It's taken as a given that a Strong Female Character must do all of the things a man can do, and do them better if pressed on the matter. A 5'3, 110 pound girl can take on a 6'3, 250 pound man in a straight up fight and how dare you even think she couldn't. A woman can put on a full suit of plate armor and swing a mighty warhammer alongside the men, and only a sexist bastard could question it. A Strong Female Character must be a loud aggressive ballbreaker who never, ever needs the help of a man but who often rescues silly overconfident men from messes of their own design. Give thou me a break.

Granted, one can create any sort of fictional world with any number of fictional rules. But there comes a point where suspension of disbelief becomes impossible and you are reduced to snickering at the so-bad-it's-good implausibility of it all. When I read of encounters where the Strong Female Character boldly makes advances toward the nerdy gamma male, I can't help but wonder if it's a bit of wish fulfillment on the author's part.
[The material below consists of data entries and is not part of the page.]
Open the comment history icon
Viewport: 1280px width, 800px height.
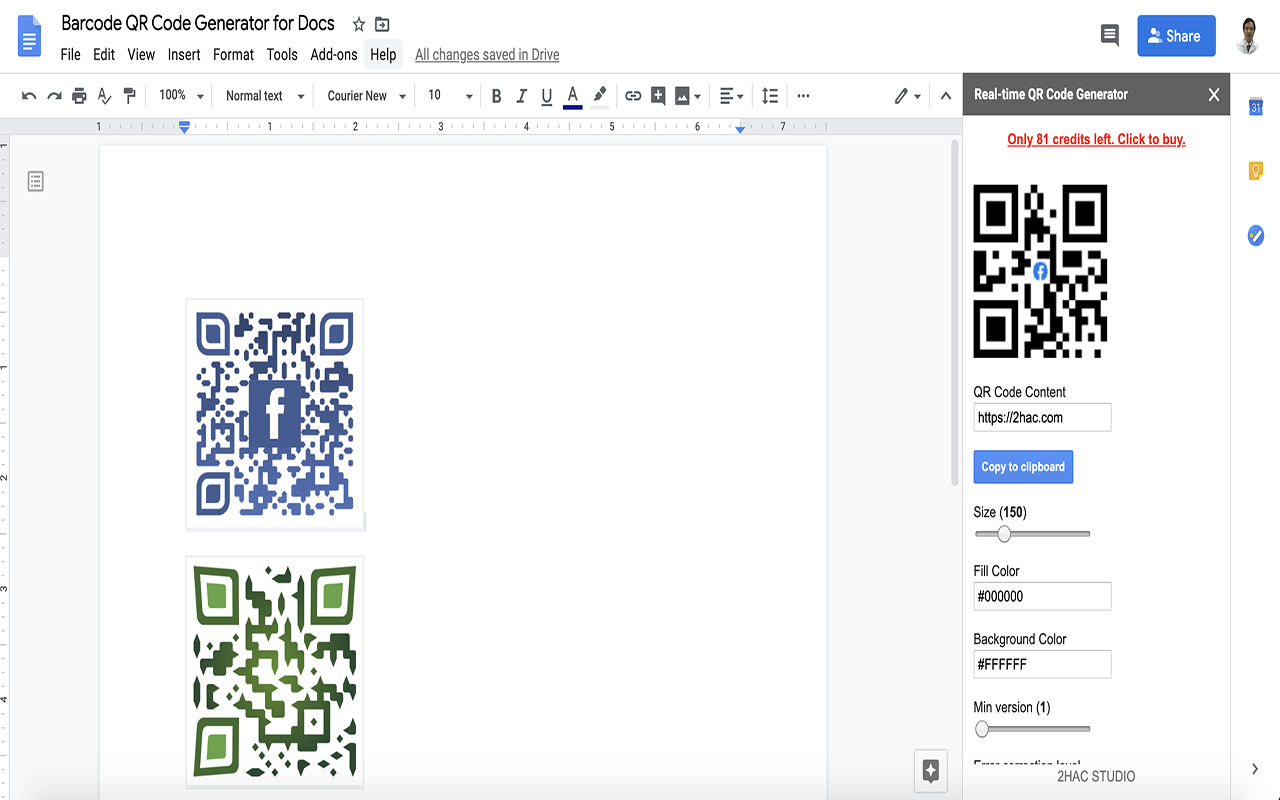tap(1109, 36)
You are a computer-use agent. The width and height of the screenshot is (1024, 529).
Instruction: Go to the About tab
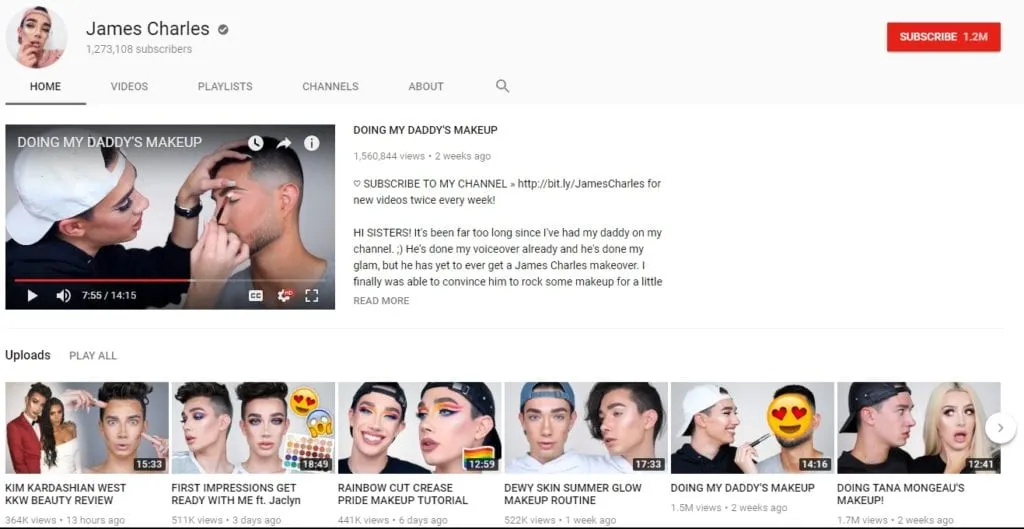[425, 87]
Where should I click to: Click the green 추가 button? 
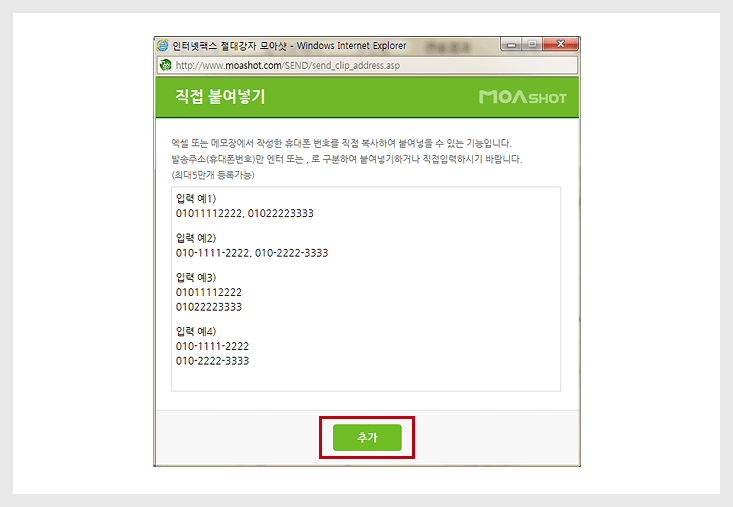click(367, 437)
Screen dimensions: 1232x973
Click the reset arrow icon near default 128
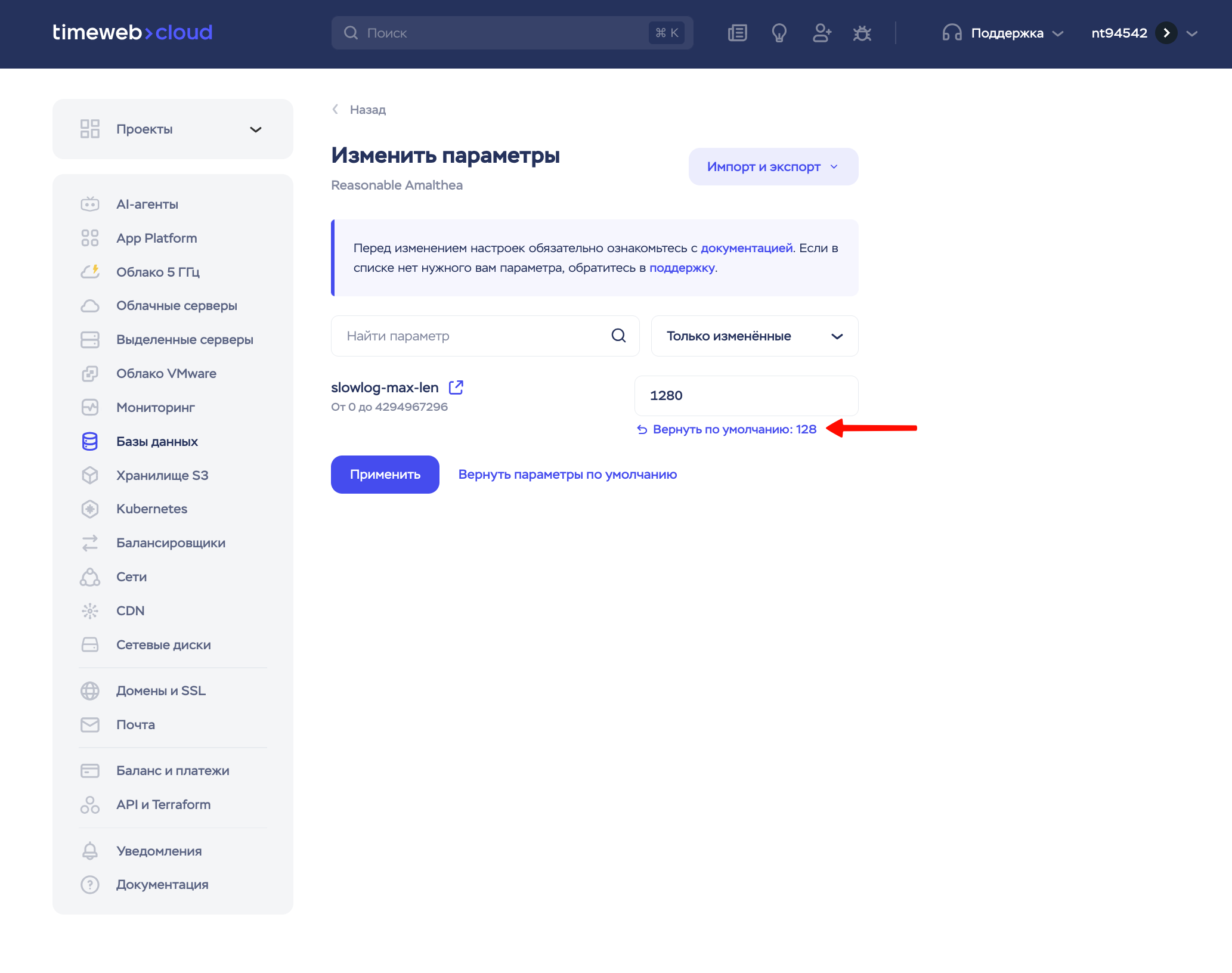pos(642,430)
Men and women are not equal. Men are superior in some ways, and women are superior in some ways. Men are generally superior in both speed and strength. I guaran-damn-tee that a 6', 200 pound man can run circles around and easily overpower a 6', 200 pound woman. Seanan McGuire may find it offensive, but a woman who "runs around being a protagonist all the damn time" is probably going to get her ass kicked if she tries to go toe to toe with her male opponents.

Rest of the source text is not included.